Napoleon could actually call on support for the ideas of the French Revolution. People didn't like living under feudalism, and France's ability to use the levee on mass is what gave it the fighting strength to take on the coalitions and their private armies. They could also rely on some support in defeated powers because of the promise of reform.

When Napoleon got it into his head that he was Emperor of Europe he started doing stupid things like shoving his values down Spains throat and trying to invade Russia. Many of the soldiers he used to invade Russia weren't French, but German. He spent their lives on a doomed enterprise to enhance his own glory and power...kind of like the feudal kings the revolution was supposed to get rid of. It was the fighting in Germany in 1813 that really put an end to Napoleon, and it was because he had lost the heart of his German allies by wasting their lives in Russia.

In WWI and WWII German leadership similarly engaged in political actions that put the German nation in an uphill battle with near impossible objectives that quite frankly didn't make much sense.

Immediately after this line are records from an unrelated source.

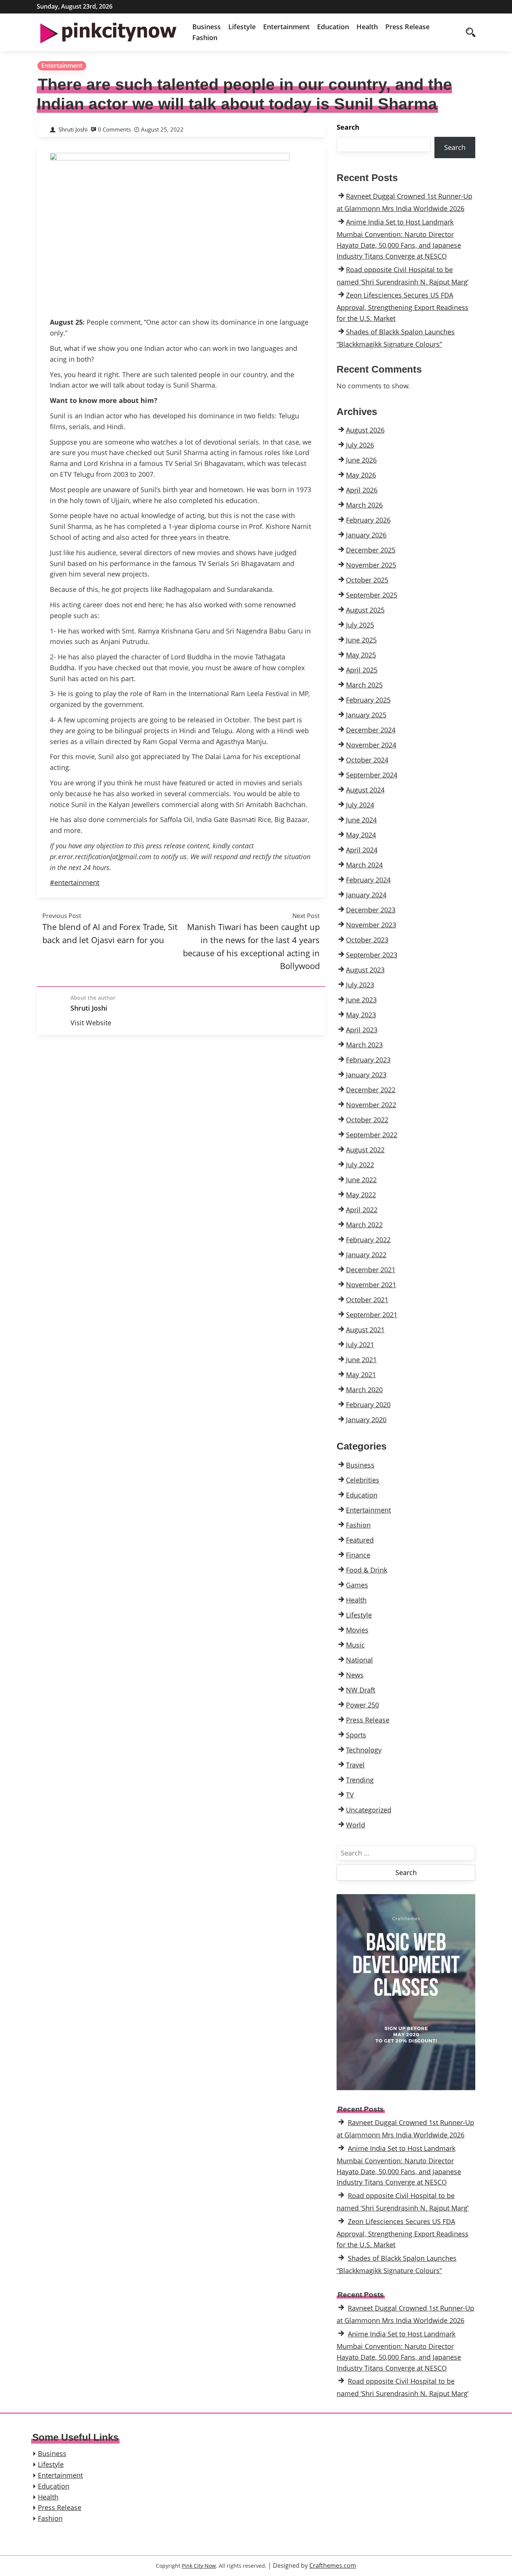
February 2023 (368, 1059)
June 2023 (361, 999)
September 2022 (371, 1134)
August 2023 (365, 969)
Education (333, 26)
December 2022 (370, 1089)
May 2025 (361, 654)
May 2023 (361, 1014)
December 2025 (370, 549)
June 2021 (361, 1359)
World (355, 1824)
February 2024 (368, 879)
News (355, 1674)
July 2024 (360, 804)
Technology (364, 1749)
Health (367, 26)
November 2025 (371, 564)
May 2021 (361, 1374)
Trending (360, 1779)
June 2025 (361, 639)
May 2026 (361, 474)
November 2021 (371, 1284)
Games (357, 1584)
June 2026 (361, 459)
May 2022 (361, 1194)
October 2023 (367, 939)
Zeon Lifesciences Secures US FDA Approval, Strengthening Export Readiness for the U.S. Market (403, 307)
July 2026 (360, 444)
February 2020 (368, 1404)
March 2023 (364, 1044)
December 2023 (370, 909)
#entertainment (74, 882)
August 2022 (365, 1149)
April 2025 (361, 669)
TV (350, 1794)
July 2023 (360, 984)
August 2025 (365, 609)
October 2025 (367, 579)
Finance (358, 1554)
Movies (357, 1629)
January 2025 (366, 714)
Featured (360, 1539)
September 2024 (371, 774)
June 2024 (361, 819)
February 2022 (368, 1239)
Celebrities (362, 1479)
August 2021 (365, 1329)
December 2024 (370, 729)
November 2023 (371, 924)
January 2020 (366, 1419)
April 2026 (361, 489)
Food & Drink (366, 1569)
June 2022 (361, 1179)
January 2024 (366, 894)
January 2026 (366, 534)
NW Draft (360, 1689)
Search (348, 127)
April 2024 (361, 849)
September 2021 (371, 1314)
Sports (356, 1734)
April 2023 (361, 1029)
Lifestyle (242, 26)
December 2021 (370, 1269)
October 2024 (367, 759)
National (359, 1659)
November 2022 (371, 1104)
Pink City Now (199, 2565)
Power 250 (362, 1704)
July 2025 (360, 624)
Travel (355, 1764)
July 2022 (360, 1164)
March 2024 (364, 864)
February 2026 (368, 519)
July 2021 (360, 1344)
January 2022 (366, 1254)
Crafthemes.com (332, 2565)
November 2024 (371, 744)
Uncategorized (368, 1809)
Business (206, 26)
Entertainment (286, 26)
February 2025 (368, 699)
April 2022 (361, 1209)
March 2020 (364, 1389)
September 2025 (371, 594)
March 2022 (364, 1224)
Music (355, 1644)
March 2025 (364, 684)
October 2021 (367, 1299)
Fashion (204, 37)
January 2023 (366, 1074)
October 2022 (367, 1119)
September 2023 (371, 954)
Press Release (407, 26)
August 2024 (365, 789)
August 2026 (365, 429)
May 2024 (361, 834)
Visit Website (90, 1022)
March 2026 (364, 504)
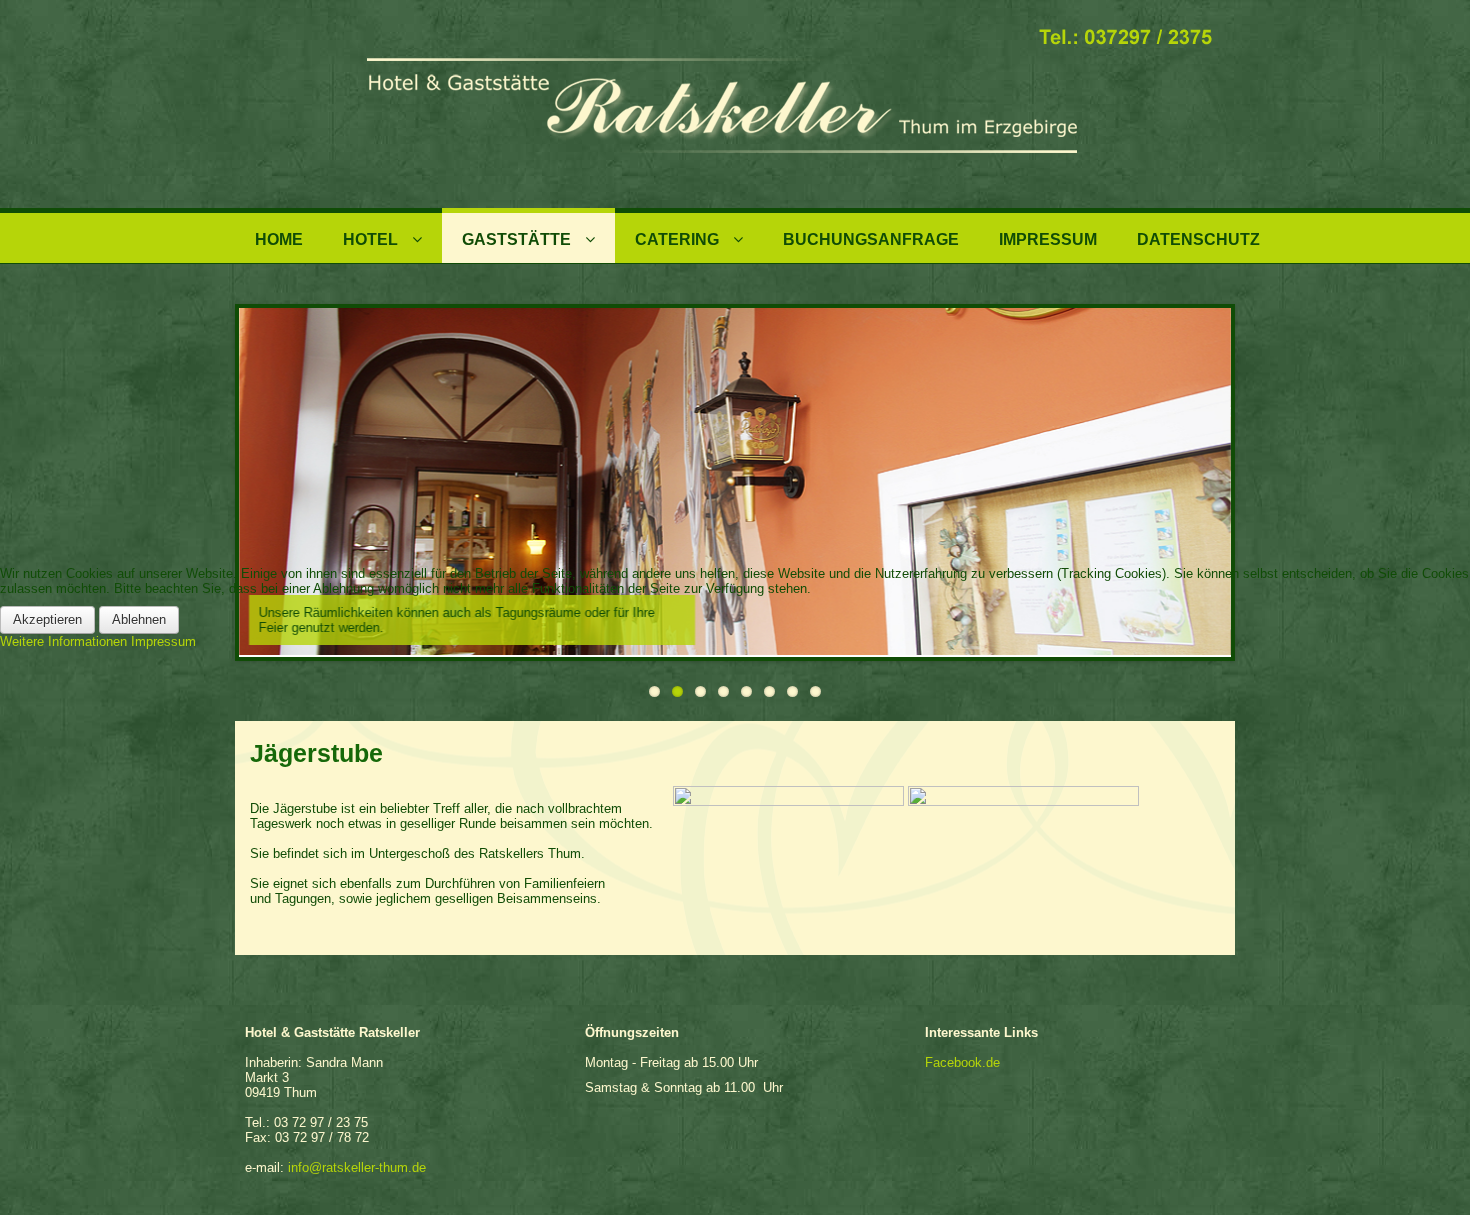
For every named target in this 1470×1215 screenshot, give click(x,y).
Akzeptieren (47, 619)
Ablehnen (139, 619)
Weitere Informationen (63, 641)
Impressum (163, 641)
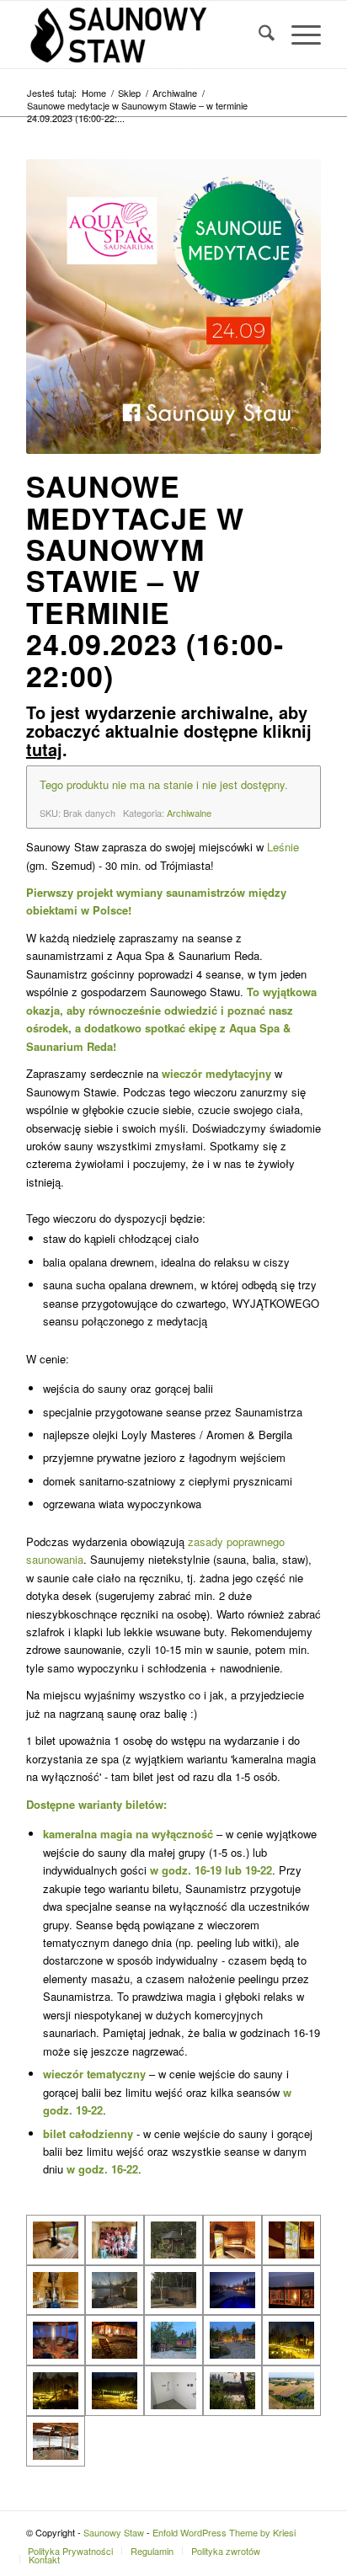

By contrast in the Franco-Prussian war Bismarck brilliantly got another hot headed Napoleon to invade with no allies against a country that was stronger then his and to unite all of Germany against this second aggression by imperial France.
1) Napoleon had wide support from the French, was later brought back, was buried with honor and they even supported his nephew.

2) Or Polish, Italian, Portuguese, Croatian etcetera.


3) Napoleon was often the victim of agression. French didn't start most of those wars. They had a part in it, but more often then not they were the ones being attacked.


4) I also wouldn't say Russia was stronger than Napoleonic France. I'd say they had a better plan though, and French victories had made them arrogant. They had the victory disease.